We have all heard the fears over “death panels” being an unpleasant reality to the Affordable Care Act; many will dismiss this fear as being unrealistic simply based on the fact that this is America. They don’t feel that in our civilized nation this could ever be a reality. Healthcare in the UK is giving fuel to the fire of our fears by offering their doctors bonuses now to place patients on death panels, in order to free up beds in their hospitals. The doctors are being offered a mere 50 pounds for each person that they place on the lists. At such a small price, is there any question the value that life is being given nowadays?
The UK is a nation most comparable to our own, if the healthcare given to their citizens is so similar to the end goal of Obamacare to bring us in to a single payer system, then it would seem the fears over death panels here in America are a very real possibility. Harry Reid praised Obamacare as an absolute step towards a single-payer system.
When I speak to conservatives about health care policy, I’m often asked the question: “Do you think that Obamacare is secretly a step toward single-payer health care?” I always explain that, while progressives may want single-payer, I don’t think that Obamacare is deliberately designed to bring about that outcome. Well, yesterday on PBS’ Nevada Week In Review, Senate Majority Leader Harry Reid (D., Nev.) was asked whether his goal was to move Obamacare to a single-payer system. His answer? “Yes, yes. Absolutely, yes.”~ Forbes 2013
UK doctors are being bonused to draw up “end of life advanced care plans”, and place patients onto lists when the doctor’s opinion is that the patient will die within the year.

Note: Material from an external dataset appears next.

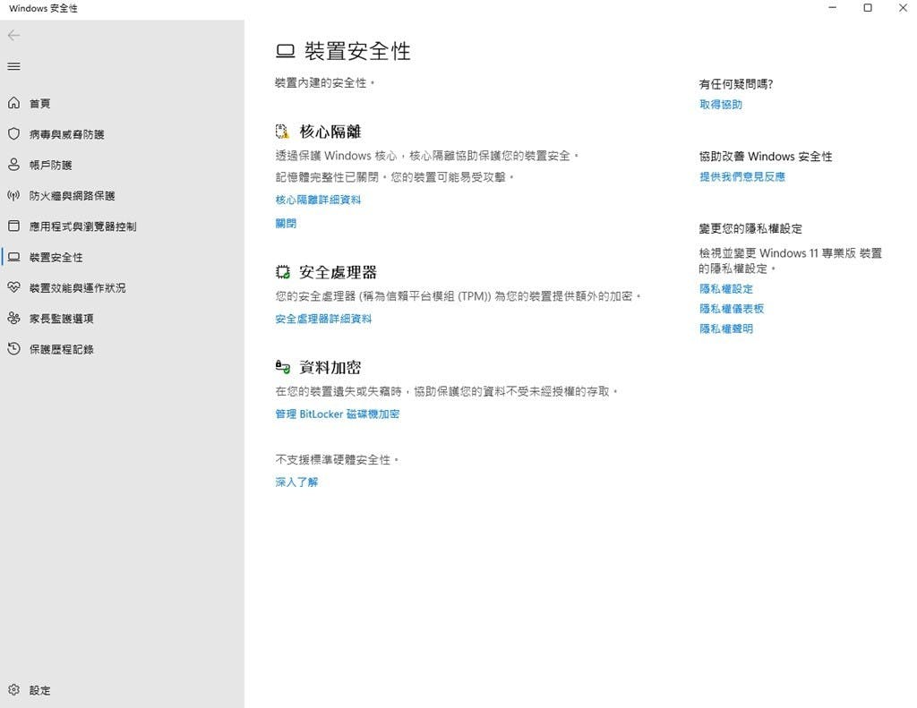
Task: Click the firewall and network protection icon
Action: pyautogui.click(x=13, y=195)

The payments in question apparently have the intention of keeping NHS costs as low as possible.
According to documents seen by the Daily Mail on Sunday, a “key objective” of the project – which underwent a trial period in England’s east – was “to shift the place of death” away from hospitals, thus“reducing …healthcare costs.”
“I think it’s got everything to do with money, with the cost of a hospital bed being £200 a day,” Dr Anthony Cole, acting chairman of the Medical Ethics Alliance, told the paper. He stated his belief that its advocates were mired in financial concerns, and suggested that it may result in insufficient medical care in a patient’s final days.The ‘Yellow Folder’ pilot scheme was trialed in 41 medical practices in Ipswich and East Suffolk, and lasted from July 2011 until last month. The doctors received payment for every care home patient they successfully signed up to an end of life plan. Ipswich and East Suffolk Clinical Commissioning Group (CCG), which ran the scheme, would not tell the paper how much money it allocated for bonuses.~ RT News 2013
With this example in front of us coming from a nation so close to our own , should we not at least be a bit more concerned with the direction of our own healthcare here at home?